4. Key Experiments & Analysis
4.1 Efficiency Trade-off Analysis
While Flow Matching provides a significant speed advantage, maintaining performance at low sampling steps is critical.
Finding: In the Walker2d-Medium-Replay task, reducing sampling steps from 20 to 4 caused a sharp performance drop in the baseline Diffusion model ($63.6 \rightarrow 52.8$). In contrast, the Flow Matching model maintained a significantly higher success rate ($69.3 \rightarrow 61.9$), demonstrating superior robustness for low-latency control.
4.2 Optimization for Complex Manipulation
Initial experiments revealed that standard Flow Matching (predicting velocity) struggled in high-dimensional tasks like Pen-cloned-v0.
Hypothesis & Fix: I hypothesized that velocity variance was too high for stable learning. By re-parameterizing the model to predict “Denoised Data ($\hat{x}_0$)”, I achieved a breakthrough in performance.
Result: This architectural change improved the score from 49.8 (Velocity) to 66.8 (Denoised Data), significantly outperforming the Diffusion baseline (44.1).
5. Insights & Contributions
1. Strategic Latency Optimization
Insight: Real-time robotic control requires a delicate balance between inference speed and actuation precision.
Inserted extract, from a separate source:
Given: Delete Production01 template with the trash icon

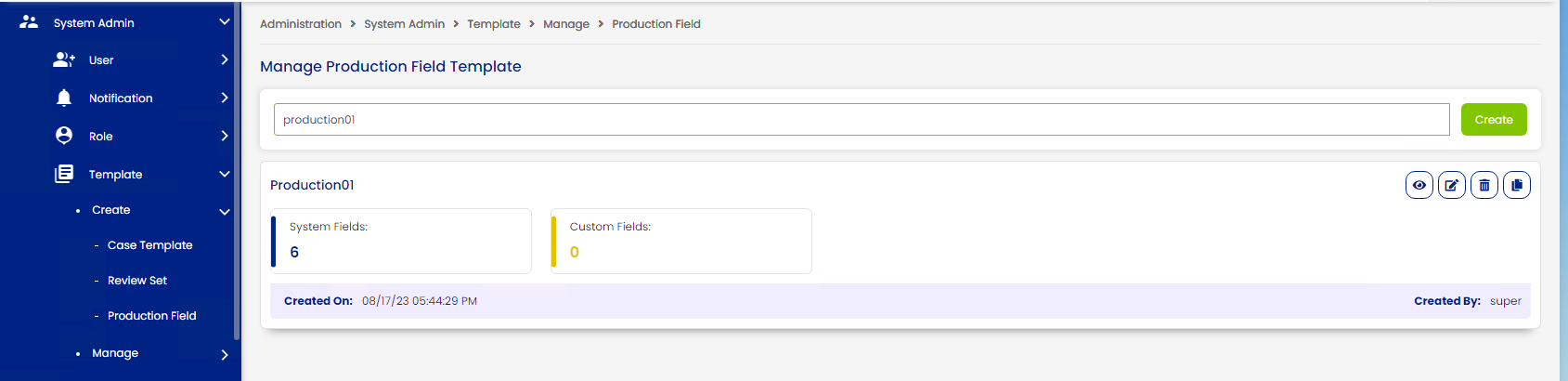Looking at the screenshot, I should click(x=1484, y=185).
Contribution: I quantified this trade-off on the Walker2d benchmark, identifying that Flow Matching maintains robust performance (61.9) even at 4 sampling steps, whereas baseline models degrade significantly. This finding established a viable operating point for high-frequency (50Hz+) control loops.
2. Data-Driven Replanning Architecture
Insight: In partially observable environments, open-loop execution inevitably diverges due to dynamics mismatch.
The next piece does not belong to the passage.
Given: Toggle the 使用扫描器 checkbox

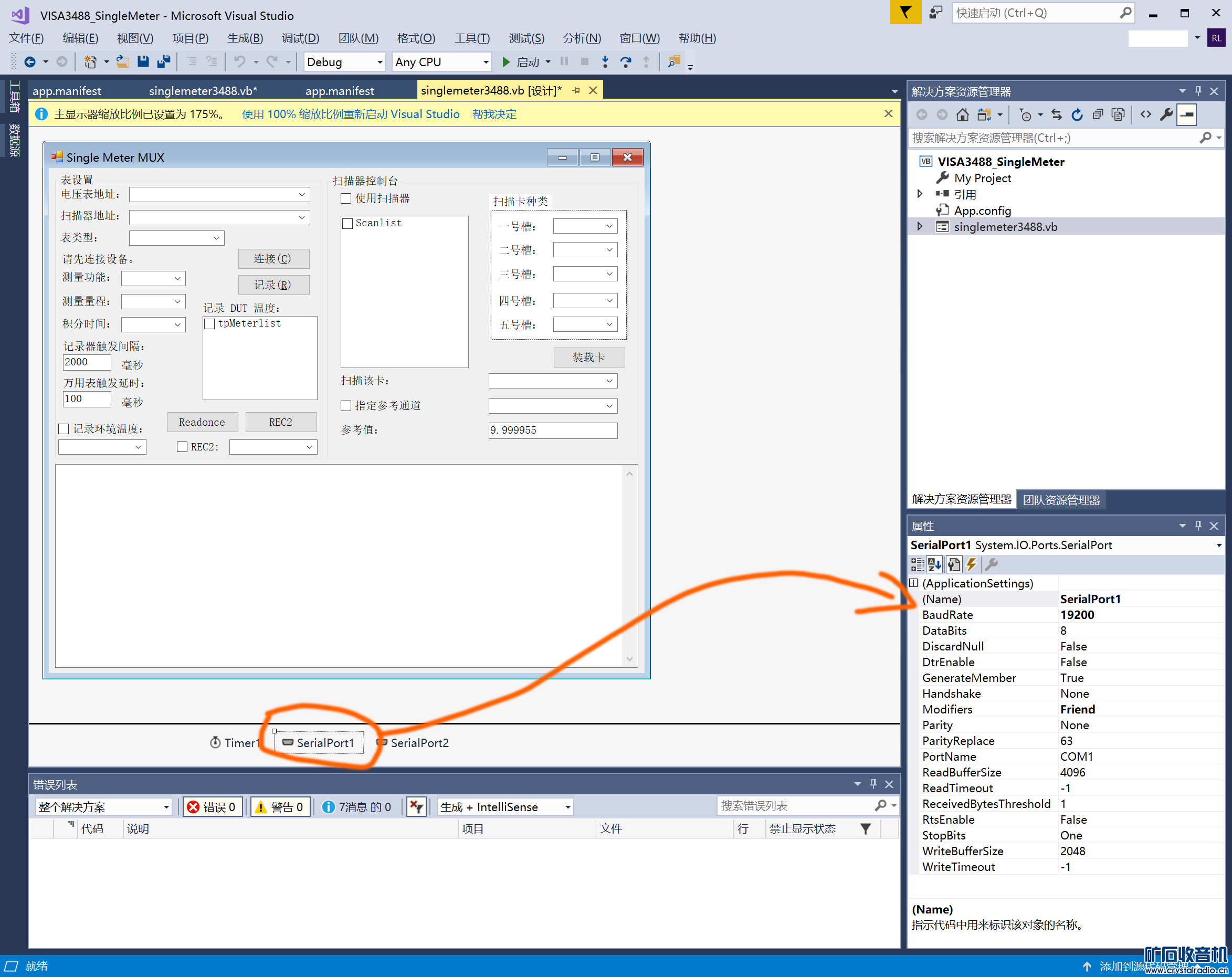Looking at the screenshot, I should (346, 199).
Contribution: Through rigorous error analysis, I discovered that dynamics prediction errors exhibit a non-linear spike after a 100-step horizon.
3. Architectural Regularization for High-Dimensional Control
Insight: Standard velocity prediction in generative models suffers from high variance in complex action spaces (e.g., Shadow Hand).
Contribution: I introduced a model re-parameterization technique predicting “denoised data” ($\hat{x}_0$) directly. This architectural shift acts as an implicit regularizer, yielding a 34% performance gain in the Pen manipulation task and proving that structural priors are as critical as algorithmic choice.